-- Begin DATASET RECORDS --

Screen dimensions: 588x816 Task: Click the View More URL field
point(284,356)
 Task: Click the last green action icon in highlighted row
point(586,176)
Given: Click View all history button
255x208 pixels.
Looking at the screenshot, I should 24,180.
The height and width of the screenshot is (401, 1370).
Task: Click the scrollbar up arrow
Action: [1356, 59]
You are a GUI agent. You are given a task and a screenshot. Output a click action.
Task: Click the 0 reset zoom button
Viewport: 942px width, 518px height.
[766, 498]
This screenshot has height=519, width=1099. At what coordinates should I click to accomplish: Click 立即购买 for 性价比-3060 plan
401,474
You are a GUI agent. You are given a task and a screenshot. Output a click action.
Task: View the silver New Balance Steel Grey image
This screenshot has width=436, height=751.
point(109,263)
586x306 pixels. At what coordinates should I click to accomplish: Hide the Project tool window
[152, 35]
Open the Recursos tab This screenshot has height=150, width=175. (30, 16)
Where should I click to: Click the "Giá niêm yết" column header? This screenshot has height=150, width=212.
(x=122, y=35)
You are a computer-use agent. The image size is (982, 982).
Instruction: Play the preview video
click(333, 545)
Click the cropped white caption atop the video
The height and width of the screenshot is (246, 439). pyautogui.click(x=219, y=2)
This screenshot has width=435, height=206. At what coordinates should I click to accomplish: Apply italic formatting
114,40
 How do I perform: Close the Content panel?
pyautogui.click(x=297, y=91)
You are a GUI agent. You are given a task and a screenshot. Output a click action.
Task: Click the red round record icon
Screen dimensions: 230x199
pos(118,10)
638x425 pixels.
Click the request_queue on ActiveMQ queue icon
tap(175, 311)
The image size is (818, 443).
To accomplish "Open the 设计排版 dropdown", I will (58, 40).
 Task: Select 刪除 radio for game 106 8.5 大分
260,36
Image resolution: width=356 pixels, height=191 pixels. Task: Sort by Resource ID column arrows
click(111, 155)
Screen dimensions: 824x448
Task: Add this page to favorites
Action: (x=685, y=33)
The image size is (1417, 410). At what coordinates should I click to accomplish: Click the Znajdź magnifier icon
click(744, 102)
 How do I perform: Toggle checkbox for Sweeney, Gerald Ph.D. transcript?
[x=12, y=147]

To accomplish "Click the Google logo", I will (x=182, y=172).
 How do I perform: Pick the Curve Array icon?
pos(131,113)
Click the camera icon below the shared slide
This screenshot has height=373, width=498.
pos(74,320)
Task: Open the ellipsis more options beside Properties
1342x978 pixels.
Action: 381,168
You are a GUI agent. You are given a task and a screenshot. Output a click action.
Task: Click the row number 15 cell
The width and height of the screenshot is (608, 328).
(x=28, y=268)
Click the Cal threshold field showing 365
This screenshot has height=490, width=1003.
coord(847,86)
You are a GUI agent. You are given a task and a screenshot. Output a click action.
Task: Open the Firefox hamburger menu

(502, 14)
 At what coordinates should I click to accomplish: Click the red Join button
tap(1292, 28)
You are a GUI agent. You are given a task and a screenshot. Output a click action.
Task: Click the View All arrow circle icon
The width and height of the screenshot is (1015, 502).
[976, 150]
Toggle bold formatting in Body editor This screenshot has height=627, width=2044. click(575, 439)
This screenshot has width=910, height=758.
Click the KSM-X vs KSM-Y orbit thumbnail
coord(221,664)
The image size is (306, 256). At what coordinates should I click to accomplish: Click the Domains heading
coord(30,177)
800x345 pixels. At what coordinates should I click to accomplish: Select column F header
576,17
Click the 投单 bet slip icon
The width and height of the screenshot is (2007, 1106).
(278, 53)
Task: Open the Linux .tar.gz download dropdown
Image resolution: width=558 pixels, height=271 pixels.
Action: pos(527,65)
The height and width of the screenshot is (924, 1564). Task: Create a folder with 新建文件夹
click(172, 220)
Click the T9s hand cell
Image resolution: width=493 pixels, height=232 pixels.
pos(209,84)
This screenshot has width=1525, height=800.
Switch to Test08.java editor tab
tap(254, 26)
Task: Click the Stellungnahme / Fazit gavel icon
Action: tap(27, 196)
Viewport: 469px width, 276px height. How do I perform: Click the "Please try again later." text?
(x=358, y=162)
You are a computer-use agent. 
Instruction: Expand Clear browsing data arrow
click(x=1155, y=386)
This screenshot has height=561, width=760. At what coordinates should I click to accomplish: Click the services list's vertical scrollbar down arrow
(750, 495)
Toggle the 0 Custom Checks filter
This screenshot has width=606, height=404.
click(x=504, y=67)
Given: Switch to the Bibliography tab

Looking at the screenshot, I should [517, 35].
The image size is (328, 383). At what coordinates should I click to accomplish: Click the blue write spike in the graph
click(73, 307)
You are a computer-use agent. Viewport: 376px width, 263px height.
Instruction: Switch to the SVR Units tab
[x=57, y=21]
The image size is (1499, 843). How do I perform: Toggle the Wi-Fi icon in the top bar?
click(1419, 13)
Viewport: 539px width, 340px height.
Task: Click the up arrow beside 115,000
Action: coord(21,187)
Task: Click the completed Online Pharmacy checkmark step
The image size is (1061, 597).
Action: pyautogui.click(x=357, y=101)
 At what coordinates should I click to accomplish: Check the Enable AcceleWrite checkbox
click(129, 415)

-- End DATASET RECORDS --

■ **DIRECTIVE**: Present every line of the records above as a Markdown table with two columns, Row and Line. Give each line a row number and leave out blank lines.

■ **WRITTEN SOLUTION**:
| Row | Line |
|---|---|
| 1 | Screen dimensions: 588x816 Task: Click the View More URL field |
| 2 | point(284,356) |
| 3 |  Task: Click the last green action icon in highlighted row |
| 4 | point(586,176) |
| 5 | Given: Click View all history button |
| 6 | 255x208 pixels. |
| 7 | Looking at the screenshot, I should 24,180. |
| 8 | The height and width of the screenshot is (401, 1370). |
| 9 | Task: Click the scrollbar up arrow |
| 10 | Action: [1356, 59] |
| 11 | You are a GUI agent. You are given a task and a screenshot. Output a click action. |
| 12 | Task: Click the 0 reset zoom button |
| 13 | Viewport: 942px width, 518px height. |
| 14 | [766, 498] |
| 15 | This screenshot has height=519, width=1099. At what coordinates should I click to accomplish: Click 立即购买 for 性价比-3060 plan |
| 16 | 401,474 |
| 17 | You are a GUI agent. You are given a task and a screenshot. Output a click action. |
| 18 | Task: View the silver New Balance Steel Grey image |
| 19 | This screenshot has width=436, height=751. |
| 20 | point(109,263) |
| 21 | 586x306 pixels. At what coordinates should I click to accomplish: Hide the Project tool window |
| 22 | [152, 35] |
| 23 | Open the Recursos tab This screenshot has height=150, width=175. (30, 16) |
| 24 | Where should I click to: Click the "Giá niêm yết" column header? This screenshot has height=150, width=212. |
| 25 | (x=122, y=35) |
| 26 | You are a computer-use agent. The image size is (982, 982). |
| 27 | Instruction: Play the preview video |
| 28 | click(333, 545) |
| 29 | Click the cropped white caption atop the video |
| 30 | The height and width of the screenshot is (246, 439). pyautogui.click(x=219, y=2) |
| 31 | This screenshot has width=435, height=206. At what coordinates should I click to accomplish: Apply italic formatting |
| 32 | 114,40 |
| 33 |  How do I perform: Close the Content panel? |
| 34 | pyautogui.click(x=297, y=91) |
| 35 | You are a GUI agent. You are given a task and a screenshot. Output a click action. |
| 36 | Task: Click the red round record icon |
| 37 | Screen dimensions: 230x199 |
| 38 | pos(118,10) |
| 39 | 638x425 pixels. |
| 40 | Click the request_queue on ActiveMQ queue icon |
| 41 | tap(175, 311) |
| 42 | The image size is (818, 443). |
| 43 | To accomplish "Open the 设计排版 dropdown", I will (58, 40). |
| 44 |  Task: Select 刪除 radio for game 106 8.5 大分 |
| 45 | 260,36 |
| 46 | Image resolution: width=356 pixels, height=191 pixels. Task: Sort by Resource ID column arrows |
| 47 | click(111, 155) |
| 48 | Screen dimensions: 824x448 |
| 49 | Task: Add this page to favorites |
| 50 | Action: (x=685, y=33) |
| 51 | The image size is (1417, 410). At what coordinates should I click to accomplish: Click the Znajdź magnifier icon |
| 52 | click(744, 102) |
| 53 |  How do I perform: Toggle checkbox for Sweeney, Gerald Ph.D. transcript? |
| 54 | [x=12, y=147] |
| 55 | To accomplish "Click the Google logo", I will (x=182, y=172). |
| 56 |  How do I perform: Pick the Curve Array icon? |
| 57 | pos(131,113) |
| 58 | Click the camera icon below the shared slide |
| 59 | This screenshot has height=373, width=498. |
| 60 | pos(74,320) |
| 61 | Task: Open the ellipsis more options beside Properties |
| 62 | 1342x978 pixels. |
| 63 | Action: 381,168 |
| 64 | You are a GUI agent. You are given a task and a screenshot. Output a click action. |
| 65 | Task: Click the row number 15 cell |
| 66 | The width and height of the screenshot is (608, 328). |
| 67 | (x=28, y=268) |
| 68 | Click the Cal threshold field showing 365 |
| 69 | This screenshot has height=490, width=1003. |
| 70 | coord(847,86) |
| 71 | You are a GUI agent. You are given a task and a screenshot. Output a click action. |
| 72 | Task: Open the Firefox hamburger menu |
| 73 | (502, 14) |
| 74 |  At what coordinates should I click to accomplish: Click the red Join button |
| 75 | tap(1292, 28) |
| 76 | You are a GUI agent. You are given a task and a screenshot. Output a click action. |
| 77 | Task: Click the View All arrow circle icon |
| 78 | The width and height of the screenshot is (1015, 502). |
| 79 | [976, 150] |
| 80 | Toggle bold formatting in Body editor This screenshot has height=627, width=2044. click(575, 439) |
| 81 | This screenshot has width=910, height=758. |
| 82 | Click the KSM-X vs KSM-Y orbit thumbnail |
| 83 | coord(221,664) |
| 84 | The image size is (306, 256). At what coordinates should I click to accomplish: Click the Domains heading |
| 85 | coord(30,177) |
| 86 | 800x345 pixels. At what coordinates should I click to accomplish: Select column F header |
| 87 | 576,17 |
| 88 | Click the 投单 bet slip icon |
| 89 | The width and height of the screenshot is (2007, 1106). |
| 90 | (278, 53) |
| 91 | Task: Open the Linux .tar.gz download dropdown |
| 92 | Image resolution: width=558 pixels, height=271 pixels. |
| 93 | Action: pos(527,65) |
| 94 | The height and width of the screenshot is (924, 1564). Task: Create a folder with 新建文件夹 |
| 95 | click(172, 220) |
| 96 | Click the T9s hand cell |
| 97 | Image resolution: width=493 pixels, height=232 pixels. |
| 98 | pos(209,84) |
| 99 | This screenshot has width=1525, height=800. |
| 100 | Switch to Test08.java editor tab |
| 101 | tap(254, 26) |
| 102 | Task: Click the Stellungnahme / Fazit gavel icon |
| 103 | Action: tap(27, 196) |
| 104 | Viewport: 469px width, 276px height. How do I perform: Click the "Please try again later." text? |
| 105 | (x=358, y=162) |
| 106 | You are a computer-use agent.  |
| 107 | Instruction: Expand Clear browsing data arrow |
| 108 | click(x=1155, y=386) |
| 109 | This screenshot has height=561, width=760. At what coordinates should I click to accomplish: Click the services list's vertical scrollbar down arrow |
| 110 | (750, 495) |
| 111 | Toggle the 0 Custom Checks filter |
| 112 | This screenshot has width=606, height=404. |
| 113 | click(x=504, y=67) |
| 114 | Given: Switch to the Bibliography tab |
| 115 | Looking at the screenshot, I should [517, 35]. |
| 116 | The image size is (328, 383). At what coordinates should I click to accomplish: Click the blue write spike in the graph |
| 117 | click(73, 307) |
| 118 | You are a computer-use agent. Viewport: 376px width, 263px height. |
| 119 | Instruction: Switch to the SVR Units tab |
| 120 | [x=57, y=21] |
| 121 | The image size is (1499, 843). How do I perform: Toggle the Wi-Fi icon in the top bar? |
| 122 | click(1419, 13) |
| 123 | Viewport: 539px width, 340px height. |
| 124 | Task: Click the up arrow beside 115,000 |
| 125 | Action: coord(21,187) |
| 126 | Task: Click the completed Online Pharmacy checkmark step |
| 127 | The image size is (1061, 597). |
| 128 | Action: pyautogui.click(x=357, y=101) |
| 129 |  At what coordinates should I click to accomplish: Check the Enable AcceleWrite checkbox |
| 130 | click(129, 415) |